Auto-Submit/Resubmit Tasks

Lin Ziyue

These two scripts are highlighted separately because they are extremely useful in actual work:
* The auto-submit script can control the number of queued tasks;
* The resubmit script can monitor the runtime of submitted tasks and automatically cancel/resubmit when needed.

Below are the core concepts and sample code.

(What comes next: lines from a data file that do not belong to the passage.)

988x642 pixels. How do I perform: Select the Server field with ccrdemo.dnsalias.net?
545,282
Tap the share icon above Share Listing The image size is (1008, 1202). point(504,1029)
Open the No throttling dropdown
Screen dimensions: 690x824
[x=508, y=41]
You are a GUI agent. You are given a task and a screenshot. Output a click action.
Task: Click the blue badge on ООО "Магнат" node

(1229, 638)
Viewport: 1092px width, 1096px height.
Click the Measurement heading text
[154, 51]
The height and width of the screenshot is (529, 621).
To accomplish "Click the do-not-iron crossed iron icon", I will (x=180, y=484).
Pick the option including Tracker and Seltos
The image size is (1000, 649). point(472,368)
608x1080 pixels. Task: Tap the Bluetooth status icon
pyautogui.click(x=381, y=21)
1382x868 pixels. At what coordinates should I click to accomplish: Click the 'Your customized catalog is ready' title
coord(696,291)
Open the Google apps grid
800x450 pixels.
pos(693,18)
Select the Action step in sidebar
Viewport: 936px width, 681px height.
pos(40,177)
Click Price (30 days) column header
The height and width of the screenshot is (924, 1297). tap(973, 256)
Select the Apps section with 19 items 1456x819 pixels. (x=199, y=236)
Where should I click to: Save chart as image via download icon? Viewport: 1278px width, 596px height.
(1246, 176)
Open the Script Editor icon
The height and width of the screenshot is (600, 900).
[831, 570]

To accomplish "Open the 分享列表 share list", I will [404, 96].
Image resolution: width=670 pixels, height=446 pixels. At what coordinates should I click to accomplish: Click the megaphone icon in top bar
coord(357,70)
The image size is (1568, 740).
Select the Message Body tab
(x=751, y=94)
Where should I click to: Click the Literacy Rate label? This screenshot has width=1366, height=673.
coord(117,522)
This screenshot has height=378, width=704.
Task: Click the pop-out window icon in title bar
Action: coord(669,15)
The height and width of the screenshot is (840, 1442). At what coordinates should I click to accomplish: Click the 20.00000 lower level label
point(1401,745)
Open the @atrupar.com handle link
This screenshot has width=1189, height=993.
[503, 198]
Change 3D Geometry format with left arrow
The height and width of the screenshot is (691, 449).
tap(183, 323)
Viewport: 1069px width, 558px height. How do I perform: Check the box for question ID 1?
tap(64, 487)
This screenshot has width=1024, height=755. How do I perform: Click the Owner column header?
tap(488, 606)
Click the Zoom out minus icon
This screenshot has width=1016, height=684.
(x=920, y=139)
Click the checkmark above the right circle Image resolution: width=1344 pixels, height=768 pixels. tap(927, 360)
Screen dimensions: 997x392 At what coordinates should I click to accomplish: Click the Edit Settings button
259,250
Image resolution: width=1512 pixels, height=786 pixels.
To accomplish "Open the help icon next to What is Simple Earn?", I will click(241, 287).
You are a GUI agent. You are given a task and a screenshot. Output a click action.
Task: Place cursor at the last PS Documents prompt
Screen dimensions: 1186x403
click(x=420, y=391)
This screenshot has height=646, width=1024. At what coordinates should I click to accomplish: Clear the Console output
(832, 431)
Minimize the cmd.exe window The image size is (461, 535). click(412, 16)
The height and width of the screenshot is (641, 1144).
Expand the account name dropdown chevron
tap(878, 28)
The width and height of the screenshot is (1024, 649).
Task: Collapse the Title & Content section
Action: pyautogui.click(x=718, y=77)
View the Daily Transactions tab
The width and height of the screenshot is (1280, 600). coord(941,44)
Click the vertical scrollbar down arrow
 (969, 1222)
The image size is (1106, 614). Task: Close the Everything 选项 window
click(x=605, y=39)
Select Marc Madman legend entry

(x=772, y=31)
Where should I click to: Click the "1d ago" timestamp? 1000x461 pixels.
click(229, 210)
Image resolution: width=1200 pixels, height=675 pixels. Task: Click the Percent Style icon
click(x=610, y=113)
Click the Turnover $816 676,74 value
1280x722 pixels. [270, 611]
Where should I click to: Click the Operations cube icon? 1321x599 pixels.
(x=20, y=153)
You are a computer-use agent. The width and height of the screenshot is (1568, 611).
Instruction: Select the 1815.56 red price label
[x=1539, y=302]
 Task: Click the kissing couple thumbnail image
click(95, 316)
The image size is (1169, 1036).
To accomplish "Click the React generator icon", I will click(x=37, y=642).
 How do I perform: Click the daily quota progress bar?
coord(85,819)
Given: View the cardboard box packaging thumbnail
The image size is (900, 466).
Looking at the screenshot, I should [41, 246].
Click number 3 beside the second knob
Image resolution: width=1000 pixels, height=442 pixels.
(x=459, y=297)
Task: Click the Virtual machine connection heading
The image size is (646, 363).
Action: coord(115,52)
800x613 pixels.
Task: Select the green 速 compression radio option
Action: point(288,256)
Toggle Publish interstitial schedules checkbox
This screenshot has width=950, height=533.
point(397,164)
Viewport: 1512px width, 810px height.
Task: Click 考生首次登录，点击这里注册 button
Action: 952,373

The actual commands to execute should be filled in at the TODO locations.


Auto-Submit

Only two things:

  1. Monitor the scheduler queue until enough quota is available to continue;
  2. Check if local marker files meet conditions to decide whether to proceed.
#!/usr/bin/env bash
#
# queue-watch + continue-or-not
#
# ────────────────────────────────────────────────
# Directory location (modify as needed)
workdir="$(pwd)"
cd "$workdir" || exit 1
# ────────────────────────────────────────────────
# ① Monitor queue: wait if current user's job count ≥ 21
#    Note: Replace 21, sleep time and other thresholds as needed
while true; do
    # Count only your own jobs in queue, removing header line
    njob=$(squeue -u "$USER" | tail -n +2 | wc -l)
    if (( njob < 21 )); then              # Queue has space, proceed
        break
    fi
    printf "Queue still has %d tasks, sleeping 20 s...\n" "$njob"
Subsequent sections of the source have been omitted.